Look at each line below and tally those holding "agent"; answer with that figure and nothing else.
━━━━━━━━
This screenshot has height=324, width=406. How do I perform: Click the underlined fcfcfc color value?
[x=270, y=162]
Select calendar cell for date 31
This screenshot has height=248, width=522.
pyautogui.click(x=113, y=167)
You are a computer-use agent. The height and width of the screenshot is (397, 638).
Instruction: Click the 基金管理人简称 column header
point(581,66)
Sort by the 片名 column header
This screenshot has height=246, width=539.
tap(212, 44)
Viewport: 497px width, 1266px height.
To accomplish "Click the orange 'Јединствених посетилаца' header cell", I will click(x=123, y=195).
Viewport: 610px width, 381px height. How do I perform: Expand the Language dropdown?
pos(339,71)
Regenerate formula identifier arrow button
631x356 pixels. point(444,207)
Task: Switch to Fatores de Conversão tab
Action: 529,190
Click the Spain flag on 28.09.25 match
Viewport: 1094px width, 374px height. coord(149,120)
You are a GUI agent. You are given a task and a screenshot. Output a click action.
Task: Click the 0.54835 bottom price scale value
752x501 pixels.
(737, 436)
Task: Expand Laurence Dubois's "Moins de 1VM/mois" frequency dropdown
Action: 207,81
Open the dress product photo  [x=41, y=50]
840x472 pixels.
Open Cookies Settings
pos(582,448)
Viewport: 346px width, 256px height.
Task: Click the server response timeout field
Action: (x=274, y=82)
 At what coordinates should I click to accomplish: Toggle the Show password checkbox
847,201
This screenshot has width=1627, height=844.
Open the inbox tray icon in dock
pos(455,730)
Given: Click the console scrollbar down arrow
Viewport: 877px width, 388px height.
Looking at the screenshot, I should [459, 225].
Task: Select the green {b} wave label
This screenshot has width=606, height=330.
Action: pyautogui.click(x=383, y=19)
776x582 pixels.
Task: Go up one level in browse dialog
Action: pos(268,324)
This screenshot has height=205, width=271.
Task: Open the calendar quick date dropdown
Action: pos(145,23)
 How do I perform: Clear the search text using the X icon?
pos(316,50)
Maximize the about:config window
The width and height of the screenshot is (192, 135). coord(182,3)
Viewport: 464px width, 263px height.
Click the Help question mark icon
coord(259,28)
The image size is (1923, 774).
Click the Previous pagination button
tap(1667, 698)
━━━━━━━━
- [Answer to this exercise] 2